*** Opening of Exercise material ***
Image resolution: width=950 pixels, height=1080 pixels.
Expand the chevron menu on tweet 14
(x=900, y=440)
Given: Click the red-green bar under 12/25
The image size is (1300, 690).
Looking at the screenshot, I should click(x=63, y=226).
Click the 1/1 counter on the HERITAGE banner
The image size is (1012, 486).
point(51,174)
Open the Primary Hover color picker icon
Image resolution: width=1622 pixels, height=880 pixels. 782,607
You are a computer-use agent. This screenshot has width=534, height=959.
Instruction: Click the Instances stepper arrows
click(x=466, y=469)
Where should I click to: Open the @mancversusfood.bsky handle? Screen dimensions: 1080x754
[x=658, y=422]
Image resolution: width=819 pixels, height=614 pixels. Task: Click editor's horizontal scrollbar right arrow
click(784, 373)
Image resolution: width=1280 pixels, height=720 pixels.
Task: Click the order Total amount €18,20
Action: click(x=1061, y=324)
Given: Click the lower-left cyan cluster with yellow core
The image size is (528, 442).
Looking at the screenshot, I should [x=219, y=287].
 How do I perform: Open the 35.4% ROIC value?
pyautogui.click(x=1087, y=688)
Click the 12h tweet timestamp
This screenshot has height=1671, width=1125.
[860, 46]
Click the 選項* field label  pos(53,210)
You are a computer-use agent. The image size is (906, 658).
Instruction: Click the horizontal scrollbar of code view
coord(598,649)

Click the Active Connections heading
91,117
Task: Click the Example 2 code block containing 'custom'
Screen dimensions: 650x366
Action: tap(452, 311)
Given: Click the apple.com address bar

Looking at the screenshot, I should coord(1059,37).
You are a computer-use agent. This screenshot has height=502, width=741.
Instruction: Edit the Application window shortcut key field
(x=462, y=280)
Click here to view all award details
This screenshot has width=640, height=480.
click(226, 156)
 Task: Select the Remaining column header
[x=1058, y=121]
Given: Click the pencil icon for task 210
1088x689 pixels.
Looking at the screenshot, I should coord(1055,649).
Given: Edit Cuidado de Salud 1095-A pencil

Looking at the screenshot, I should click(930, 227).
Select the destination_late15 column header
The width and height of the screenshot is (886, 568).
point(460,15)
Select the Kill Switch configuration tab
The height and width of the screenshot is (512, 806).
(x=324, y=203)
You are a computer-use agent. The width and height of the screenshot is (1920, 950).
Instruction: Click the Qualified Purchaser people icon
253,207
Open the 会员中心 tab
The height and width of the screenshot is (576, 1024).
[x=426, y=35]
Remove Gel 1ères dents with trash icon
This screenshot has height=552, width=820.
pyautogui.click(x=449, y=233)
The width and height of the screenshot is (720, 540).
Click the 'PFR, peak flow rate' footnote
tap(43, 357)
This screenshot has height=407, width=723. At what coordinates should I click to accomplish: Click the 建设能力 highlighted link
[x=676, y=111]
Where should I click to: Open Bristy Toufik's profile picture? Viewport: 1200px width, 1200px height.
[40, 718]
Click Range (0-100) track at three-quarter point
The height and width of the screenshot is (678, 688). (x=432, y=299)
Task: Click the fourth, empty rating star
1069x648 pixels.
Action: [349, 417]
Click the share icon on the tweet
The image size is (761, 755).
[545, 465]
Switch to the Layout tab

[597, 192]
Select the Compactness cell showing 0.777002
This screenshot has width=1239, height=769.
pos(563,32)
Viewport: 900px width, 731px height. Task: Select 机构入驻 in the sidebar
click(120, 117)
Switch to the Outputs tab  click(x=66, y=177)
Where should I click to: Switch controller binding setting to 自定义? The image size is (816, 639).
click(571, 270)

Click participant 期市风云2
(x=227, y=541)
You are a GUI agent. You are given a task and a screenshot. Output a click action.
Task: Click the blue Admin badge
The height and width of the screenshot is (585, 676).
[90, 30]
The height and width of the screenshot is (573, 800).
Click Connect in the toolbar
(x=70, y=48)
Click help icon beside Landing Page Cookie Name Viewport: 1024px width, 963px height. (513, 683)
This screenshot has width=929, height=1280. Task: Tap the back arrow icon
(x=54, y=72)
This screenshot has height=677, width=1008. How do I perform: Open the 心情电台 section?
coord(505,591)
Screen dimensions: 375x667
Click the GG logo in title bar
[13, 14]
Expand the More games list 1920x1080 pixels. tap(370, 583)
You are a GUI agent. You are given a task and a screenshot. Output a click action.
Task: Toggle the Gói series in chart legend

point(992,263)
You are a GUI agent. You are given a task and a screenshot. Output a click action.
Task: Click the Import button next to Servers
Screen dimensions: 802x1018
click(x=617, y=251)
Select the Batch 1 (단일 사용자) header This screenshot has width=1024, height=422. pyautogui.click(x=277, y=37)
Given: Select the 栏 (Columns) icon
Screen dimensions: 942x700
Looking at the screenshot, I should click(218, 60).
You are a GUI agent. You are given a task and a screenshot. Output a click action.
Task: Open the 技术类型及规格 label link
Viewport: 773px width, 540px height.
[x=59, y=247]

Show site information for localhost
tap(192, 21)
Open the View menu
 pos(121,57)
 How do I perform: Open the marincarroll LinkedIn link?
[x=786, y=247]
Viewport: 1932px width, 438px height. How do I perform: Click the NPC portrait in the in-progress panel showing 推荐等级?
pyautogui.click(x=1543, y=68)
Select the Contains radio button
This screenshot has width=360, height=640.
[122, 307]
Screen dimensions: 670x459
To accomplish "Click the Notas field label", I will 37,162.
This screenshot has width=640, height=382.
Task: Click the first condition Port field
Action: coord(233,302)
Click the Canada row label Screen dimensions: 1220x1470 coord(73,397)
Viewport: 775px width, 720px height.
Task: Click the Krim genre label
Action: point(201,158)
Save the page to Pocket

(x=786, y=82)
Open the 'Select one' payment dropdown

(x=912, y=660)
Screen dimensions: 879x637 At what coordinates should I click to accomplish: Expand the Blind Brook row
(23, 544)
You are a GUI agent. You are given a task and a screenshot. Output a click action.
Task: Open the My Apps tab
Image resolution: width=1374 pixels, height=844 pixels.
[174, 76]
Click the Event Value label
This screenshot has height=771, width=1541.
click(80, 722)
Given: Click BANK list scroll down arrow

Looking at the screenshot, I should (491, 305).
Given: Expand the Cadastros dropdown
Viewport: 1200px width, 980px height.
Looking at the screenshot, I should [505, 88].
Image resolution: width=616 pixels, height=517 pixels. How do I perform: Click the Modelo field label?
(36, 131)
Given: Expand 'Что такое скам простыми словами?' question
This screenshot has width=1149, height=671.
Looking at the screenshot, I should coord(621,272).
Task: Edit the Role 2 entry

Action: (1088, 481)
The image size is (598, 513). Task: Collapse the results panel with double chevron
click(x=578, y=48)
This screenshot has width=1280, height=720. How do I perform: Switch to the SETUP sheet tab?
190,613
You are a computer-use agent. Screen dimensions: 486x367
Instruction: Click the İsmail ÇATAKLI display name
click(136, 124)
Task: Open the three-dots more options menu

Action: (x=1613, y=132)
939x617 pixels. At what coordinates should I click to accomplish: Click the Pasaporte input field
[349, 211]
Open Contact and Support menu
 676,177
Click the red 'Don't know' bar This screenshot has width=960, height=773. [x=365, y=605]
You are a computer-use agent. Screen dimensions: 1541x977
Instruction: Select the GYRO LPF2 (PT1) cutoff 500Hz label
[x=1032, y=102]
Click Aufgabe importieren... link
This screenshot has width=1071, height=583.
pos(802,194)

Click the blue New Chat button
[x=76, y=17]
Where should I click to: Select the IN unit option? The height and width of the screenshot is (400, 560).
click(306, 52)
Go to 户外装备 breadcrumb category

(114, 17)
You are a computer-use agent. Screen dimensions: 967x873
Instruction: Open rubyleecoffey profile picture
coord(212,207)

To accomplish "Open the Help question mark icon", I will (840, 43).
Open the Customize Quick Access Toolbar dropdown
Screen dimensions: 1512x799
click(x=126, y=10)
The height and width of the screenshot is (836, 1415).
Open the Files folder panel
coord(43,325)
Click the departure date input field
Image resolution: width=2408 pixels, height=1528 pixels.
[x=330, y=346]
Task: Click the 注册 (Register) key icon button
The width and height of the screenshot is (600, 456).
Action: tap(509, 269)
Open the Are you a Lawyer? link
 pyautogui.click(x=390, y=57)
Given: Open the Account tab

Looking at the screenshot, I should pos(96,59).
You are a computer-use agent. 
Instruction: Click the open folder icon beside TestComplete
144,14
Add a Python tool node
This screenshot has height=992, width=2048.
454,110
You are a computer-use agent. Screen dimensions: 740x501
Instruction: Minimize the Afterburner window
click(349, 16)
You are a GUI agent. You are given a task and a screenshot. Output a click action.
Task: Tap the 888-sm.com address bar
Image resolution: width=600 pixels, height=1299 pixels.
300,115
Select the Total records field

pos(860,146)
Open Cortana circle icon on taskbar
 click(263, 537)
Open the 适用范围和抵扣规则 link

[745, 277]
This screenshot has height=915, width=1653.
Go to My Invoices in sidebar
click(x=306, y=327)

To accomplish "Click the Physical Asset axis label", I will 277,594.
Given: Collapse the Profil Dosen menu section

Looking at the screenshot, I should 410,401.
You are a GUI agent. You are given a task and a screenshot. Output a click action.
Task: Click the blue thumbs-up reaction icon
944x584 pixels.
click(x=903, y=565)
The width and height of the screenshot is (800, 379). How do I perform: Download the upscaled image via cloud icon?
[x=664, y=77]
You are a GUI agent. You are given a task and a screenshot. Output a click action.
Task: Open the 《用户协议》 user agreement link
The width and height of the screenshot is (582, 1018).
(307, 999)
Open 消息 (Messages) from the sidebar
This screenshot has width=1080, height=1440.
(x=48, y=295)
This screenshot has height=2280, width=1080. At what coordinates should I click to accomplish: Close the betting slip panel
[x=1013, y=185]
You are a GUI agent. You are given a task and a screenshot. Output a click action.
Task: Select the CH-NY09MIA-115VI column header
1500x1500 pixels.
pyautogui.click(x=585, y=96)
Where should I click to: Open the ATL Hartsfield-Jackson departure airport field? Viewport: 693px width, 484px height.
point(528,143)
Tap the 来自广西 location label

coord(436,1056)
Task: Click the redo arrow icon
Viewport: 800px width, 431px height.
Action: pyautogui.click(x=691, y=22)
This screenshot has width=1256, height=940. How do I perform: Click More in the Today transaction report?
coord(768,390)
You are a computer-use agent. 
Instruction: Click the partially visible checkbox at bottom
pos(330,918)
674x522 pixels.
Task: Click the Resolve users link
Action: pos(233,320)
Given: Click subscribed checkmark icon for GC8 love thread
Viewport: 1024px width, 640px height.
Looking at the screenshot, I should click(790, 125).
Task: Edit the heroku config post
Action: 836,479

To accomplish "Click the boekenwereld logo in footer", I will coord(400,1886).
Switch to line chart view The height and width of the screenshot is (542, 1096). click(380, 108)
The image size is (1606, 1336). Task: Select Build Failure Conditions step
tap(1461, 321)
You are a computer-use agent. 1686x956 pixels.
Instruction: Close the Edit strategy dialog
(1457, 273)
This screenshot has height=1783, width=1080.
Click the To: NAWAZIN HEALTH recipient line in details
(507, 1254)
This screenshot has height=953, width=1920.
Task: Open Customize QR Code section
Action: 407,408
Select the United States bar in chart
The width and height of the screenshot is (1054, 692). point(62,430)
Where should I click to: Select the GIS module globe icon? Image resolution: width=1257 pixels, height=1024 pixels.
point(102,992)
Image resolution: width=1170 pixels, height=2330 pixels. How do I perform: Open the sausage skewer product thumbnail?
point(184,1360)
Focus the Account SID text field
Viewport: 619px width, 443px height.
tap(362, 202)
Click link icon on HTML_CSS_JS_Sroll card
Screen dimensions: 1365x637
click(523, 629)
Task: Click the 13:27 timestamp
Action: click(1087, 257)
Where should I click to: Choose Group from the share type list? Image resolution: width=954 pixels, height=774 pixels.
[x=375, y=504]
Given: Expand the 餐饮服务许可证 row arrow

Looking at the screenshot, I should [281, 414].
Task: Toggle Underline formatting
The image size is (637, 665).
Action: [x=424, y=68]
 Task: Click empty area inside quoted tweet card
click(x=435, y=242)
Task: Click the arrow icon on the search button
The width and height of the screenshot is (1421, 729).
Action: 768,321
*** Close of Exercise material ***
* Exercise brief
In the listing above, the lines from the one containing "Image resolution: width=1170" through the last line are to be returned exactly.

* Answer to this problem
Image resolution: width=1170 pixels, height=2330 pixels. How do I perform: Open the sausage skewer product thumbnail?
point(184,1360)
Focus the Account SID text field
Viewport: 619px width, 443px height.
tap(362, 202)
Click link icon on HTML_CSS_JS_Sroll card
Screen dimensions: 1365x637
click(523, 629)
Task: Click the 13:27 timestamp
Action: click(1087, 257)
Where should I click to: Choose Group from the share type list? Image resolution: width=954 pixels, height=774 pixels.
[x=375, y=504]
Given: Expand the 餐饮服务许可证 row arrow

Looking at the screenshot, I should [281, 414].
Task: Toggle Underline formatting
The image size is (637, 665).
Action: [x=424, y=68]
 Task: Click empty area inside quoted tweet card
click(x=435, y=242)
Task: Click the arrow icon on the search button
The width and height of the screenshot is (1421, 729).
Action: 768,321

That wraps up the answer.